(Extracted data entries)
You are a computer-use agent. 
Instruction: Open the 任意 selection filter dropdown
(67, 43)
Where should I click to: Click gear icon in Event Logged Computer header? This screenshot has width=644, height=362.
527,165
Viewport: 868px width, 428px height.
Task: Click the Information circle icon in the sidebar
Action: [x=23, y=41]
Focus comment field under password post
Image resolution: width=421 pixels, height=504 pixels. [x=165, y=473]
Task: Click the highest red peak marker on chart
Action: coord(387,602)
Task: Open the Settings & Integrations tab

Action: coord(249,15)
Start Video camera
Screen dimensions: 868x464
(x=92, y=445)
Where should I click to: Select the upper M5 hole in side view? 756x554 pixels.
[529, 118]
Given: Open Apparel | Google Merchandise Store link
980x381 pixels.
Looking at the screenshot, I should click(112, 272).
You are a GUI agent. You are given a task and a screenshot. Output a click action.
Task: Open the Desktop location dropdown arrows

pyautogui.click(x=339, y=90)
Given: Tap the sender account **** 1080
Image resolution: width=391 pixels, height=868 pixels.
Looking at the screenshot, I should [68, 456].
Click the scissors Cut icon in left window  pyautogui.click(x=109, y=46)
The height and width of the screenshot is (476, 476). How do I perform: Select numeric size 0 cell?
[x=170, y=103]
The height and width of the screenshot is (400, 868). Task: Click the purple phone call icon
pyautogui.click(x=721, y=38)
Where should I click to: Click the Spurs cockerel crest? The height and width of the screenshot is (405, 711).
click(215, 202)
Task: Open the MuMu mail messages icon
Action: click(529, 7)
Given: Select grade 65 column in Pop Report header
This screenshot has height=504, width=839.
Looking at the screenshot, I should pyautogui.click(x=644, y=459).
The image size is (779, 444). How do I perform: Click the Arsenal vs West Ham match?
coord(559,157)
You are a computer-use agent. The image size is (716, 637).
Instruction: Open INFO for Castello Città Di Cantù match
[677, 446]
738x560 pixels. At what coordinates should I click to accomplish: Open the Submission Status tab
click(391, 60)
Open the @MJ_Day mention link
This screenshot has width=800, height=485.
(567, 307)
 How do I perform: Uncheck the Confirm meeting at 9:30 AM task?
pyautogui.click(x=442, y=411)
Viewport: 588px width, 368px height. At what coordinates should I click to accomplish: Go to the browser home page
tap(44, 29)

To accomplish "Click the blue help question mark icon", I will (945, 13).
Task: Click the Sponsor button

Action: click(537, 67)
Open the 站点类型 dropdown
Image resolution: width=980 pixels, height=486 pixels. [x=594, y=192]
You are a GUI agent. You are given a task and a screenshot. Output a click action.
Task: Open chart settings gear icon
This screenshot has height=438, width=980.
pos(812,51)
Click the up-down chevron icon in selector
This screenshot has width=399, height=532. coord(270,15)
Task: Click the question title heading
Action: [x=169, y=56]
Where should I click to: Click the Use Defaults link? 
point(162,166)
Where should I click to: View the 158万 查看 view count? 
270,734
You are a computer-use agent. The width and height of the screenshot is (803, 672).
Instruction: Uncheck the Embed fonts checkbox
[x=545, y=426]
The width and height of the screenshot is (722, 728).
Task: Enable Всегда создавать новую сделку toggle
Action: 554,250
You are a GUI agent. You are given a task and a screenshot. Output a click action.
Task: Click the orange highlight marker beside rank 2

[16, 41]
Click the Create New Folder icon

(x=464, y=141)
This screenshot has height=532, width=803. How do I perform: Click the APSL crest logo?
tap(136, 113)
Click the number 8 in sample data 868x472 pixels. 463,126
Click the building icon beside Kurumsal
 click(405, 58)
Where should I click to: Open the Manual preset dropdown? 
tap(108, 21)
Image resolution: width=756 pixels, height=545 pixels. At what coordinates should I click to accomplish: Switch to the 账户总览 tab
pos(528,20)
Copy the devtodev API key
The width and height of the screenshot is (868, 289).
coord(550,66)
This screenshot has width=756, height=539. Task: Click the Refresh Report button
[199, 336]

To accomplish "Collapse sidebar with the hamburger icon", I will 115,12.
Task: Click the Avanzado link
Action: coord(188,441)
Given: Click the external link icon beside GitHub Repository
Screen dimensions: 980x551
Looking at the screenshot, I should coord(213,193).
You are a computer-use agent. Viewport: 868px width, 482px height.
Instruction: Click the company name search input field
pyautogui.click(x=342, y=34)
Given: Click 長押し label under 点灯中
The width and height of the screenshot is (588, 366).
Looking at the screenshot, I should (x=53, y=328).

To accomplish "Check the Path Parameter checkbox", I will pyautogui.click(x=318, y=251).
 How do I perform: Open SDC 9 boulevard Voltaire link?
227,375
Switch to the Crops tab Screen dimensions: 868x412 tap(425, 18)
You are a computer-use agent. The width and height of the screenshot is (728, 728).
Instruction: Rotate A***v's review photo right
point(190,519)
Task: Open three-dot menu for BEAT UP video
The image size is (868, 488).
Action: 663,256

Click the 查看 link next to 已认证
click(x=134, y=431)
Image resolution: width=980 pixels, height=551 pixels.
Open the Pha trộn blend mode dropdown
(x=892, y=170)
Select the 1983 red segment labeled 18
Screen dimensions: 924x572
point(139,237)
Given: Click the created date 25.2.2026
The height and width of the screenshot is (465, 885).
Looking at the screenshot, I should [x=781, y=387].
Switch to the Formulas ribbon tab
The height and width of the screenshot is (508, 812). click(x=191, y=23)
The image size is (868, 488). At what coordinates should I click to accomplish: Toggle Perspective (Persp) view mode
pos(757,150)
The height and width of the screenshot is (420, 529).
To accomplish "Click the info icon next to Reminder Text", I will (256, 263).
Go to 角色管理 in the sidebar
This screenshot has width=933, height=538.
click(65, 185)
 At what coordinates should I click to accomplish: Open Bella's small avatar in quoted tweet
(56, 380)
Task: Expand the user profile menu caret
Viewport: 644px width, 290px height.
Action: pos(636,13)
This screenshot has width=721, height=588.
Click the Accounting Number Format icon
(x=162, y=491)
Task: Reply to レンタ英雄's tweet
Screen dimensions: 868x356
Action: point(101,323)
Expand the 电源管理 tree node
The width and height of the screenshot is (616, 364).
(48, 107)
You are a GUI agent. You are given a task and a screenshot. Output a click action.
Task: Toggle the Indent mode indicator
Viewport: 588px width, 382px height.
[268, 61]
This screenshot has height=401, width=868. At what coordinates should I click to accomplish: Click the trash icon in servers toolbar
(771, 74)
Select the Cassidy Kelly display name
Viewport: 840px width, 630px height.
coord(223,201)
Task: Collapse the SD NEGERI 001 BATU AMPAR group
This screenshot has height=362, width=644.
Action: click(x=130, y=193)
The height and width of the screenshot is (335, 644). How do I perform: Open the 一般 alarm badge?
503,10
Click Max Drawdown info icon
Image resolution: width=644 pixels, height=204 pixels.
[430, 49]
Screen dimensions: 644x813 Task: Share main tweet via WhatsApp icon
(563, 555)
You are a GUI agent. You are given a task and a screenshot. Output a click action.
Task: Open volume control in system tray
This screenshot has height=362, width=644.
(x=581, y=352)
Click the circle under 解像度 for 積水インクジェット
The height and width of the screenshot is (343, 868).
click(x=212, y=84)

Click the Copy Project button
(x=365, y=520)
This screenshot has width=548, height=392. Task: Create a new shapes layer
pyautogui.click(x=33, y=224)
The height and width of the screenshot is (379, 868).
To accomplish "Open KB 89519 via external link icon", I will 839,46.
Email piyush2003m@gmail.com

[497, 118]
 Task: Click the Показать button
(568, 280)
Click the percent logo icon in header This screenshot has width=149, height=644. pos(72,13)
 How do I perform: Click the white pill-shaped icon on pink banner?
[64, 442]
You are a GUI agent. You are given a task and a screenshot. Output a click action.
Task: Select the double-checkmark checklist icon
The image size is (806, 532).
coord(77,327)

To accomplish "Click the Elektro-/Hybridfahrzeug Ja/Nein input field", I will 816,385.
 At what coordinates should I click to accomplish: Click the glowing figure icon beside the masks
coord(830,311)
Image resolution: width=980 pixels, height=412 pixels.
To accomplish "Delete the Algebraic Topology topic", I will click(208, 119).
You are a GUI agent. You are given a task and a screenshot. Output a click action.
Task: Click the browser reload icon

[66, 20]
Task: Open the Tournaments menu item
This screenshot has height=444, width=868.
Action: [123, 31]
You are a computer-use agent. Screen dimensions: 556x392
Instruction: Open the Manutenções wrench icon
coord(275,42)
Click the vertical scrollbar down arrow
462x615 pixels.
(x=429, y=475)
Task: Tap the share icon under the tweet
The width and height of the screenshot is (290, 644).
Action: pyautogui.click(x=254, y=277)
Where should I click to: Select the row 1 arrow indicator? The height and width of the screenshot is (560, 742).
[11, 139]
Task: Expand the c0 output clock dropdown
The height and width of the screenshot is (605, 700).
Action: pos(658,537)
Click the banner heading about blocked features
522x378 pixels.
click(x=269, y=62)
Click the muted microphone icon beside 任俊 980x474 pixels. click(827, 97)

Exercise requirements: Going line by line through the entries above, count each line that has the word "Expand", then state the count alone.

Expected answer: 3